Guidestar data such as the one spelunker can query can become very
helpful at exploring this data; this tutorial provides an introduction
on how to use the spelunker products to analyze it.
1. The case of HAT-P-14 b NIRISS/SOSS observations
The first dataset we will be analyzing below comes from an exoplanetary transit obtained by Program ID 1541 (PI: Espinoza). This dataset was already introduced in Albert et al. (2023), and consisted of a transit observation of the exoplanet HAT-P-14 b, which was used to test the sensitivity and stability of the NIRISS/SOSS instrument during commissioning.
To start the analysis, let’s load some libraries:
import numpy as np
import matplotlib.pyplot as plt
import spelunker
spelunker.__version__
'1.1.9'
1.1 Exploring the transit event of HAT-P-14 b
Let’s first load and plot the NIRISS/SOSS HAT-P-14 b dataset. This is a
lightcurve that was obtained using the transitspectroscopy pipeline
(Espinoza, 2022,
and which can be obtained from the spelunker Github repository
here;
we extract the time, flux and error on the flux from this data file:
t, f, ferr = np.loadtxt('data/hp14_lightcurve.dat', unpack = True, usecols = (0,1,2))
tstart = t[0]
time_since_start = (t-tstart)*24
plt.figure(figsize=(10,4))
plt.errorbar(time_since_start, f, ferr, fmt = '.',
ms = 1, mfc = 'black', mec = 'black',
elinewidth = 1, ecolor = 'black')
plt.title('Exoplanet transit of HAT-P-14 b with NIRISS/SOSS', fontsize = 18)
plt.xlabel('Time since exposure start (hours)', fontsize = 18)
plt.ylabel('Relative flux', fontsize = 18)
plt.xticks(fontsize=16)
plt.yticks(fontsize=16)
plt.xlim(np.min(time_since_start), np.max(time_since_start))
plt.show()
All right. This time-series shows a nice transit event from about hour 2.75 since exposure start, all the way until about hour 5. Aside from the transit event, however, there is an evident oscillation in the data, which is evident if we do a zoom to the first three hours of data:
tstart = t[0]
time_since_start = (t-tstart)*24
plt.figure(figsize=(10,4))
plt.plot(time_since_start, (f-1)*1e6, color = 'black')
plt.errorbar(time_since_start, (f-1)*1e6, ferr*1e6, fmt = '.',
ms = 1, mfc = 'black', mec = 'black',
elinewidth = 1, ecolor = 'black')
plt.title('Exoplanet transit of HAT-P-14 b with NIRISS/SOSS (zoom)', fontsize = 18)
plt.xlabel('Time since exposure start (hours)', fontsize = 18)

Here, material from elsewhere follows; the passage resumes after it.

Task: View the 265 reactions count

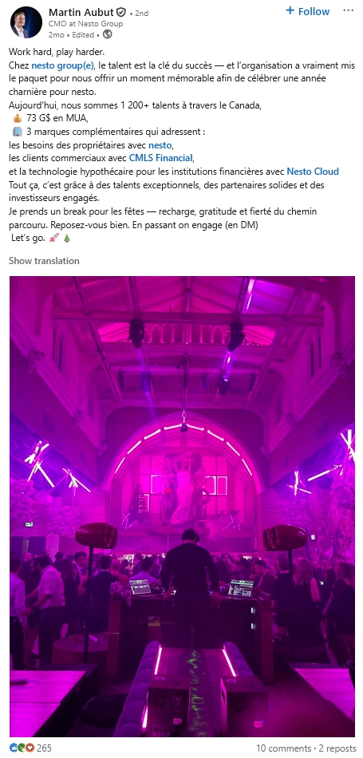Action: (44, 748)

plt.ylabel('Relative flux - 1 (ppm)', fontsize = 18)
plt.xticks(fontsize=16)
plt.yticks(fontsize=16)
plt.xlim(np.min(time_since_start), 3)
plt.ylim(-500, 500)
plt.show()
The light curve has at least two oscillation patterns. One is a long-term one, on which the light curve seems to rise at about hour 0.5 after start, then go down until about hour 1, and then oscillate up again at about hour 3. The other is a short-frequency oscillation, with a period of about ~5 minutes. The amplitude of those oscillations is small — around 200 ppm.
Big question is: are those oscillations really happening on HAT-P-14 (the star)? Or is this an instrumental effect? Let’s now explore the guidestar data to find this out.

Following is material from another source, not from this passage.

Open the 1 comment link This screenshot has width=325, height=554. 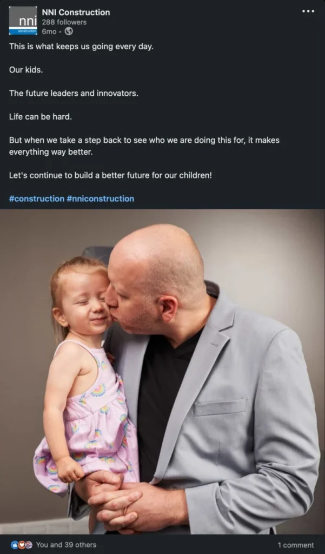coord(296,545)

1.2 Exploring the guidestar data of PID 1541
Let’s use spelunker to load the guidestar data for this Program
ID/observation/visit. To get these values, one can explore the Program
Information webpage for the program
here
and click on the “Visit Status Information”
page
that will present this data to a user. In our case, this dataset
corresponds to PID 1541, observation number 1 and visit 1:
spk = spelunker.load(pid=1541, obs_num='1', visit='1', save=True)
Current working directory for spelunker: /Users/nespinoza/github/JWST-FGS-Spelunker/notebooks/spelunker_outputs
Connecting with astroquery...
Let’s check the time-series of the guidestar data:
plt.figure(figsize=(10,4))
fg_time_since_start = (spk.fg_time + 2400000.5 - tstart) * 24
plt.plot(fg_time_since_start, spk.fg_flux / np.nanmedian( spk.fg_flux ) , color = 'tomato')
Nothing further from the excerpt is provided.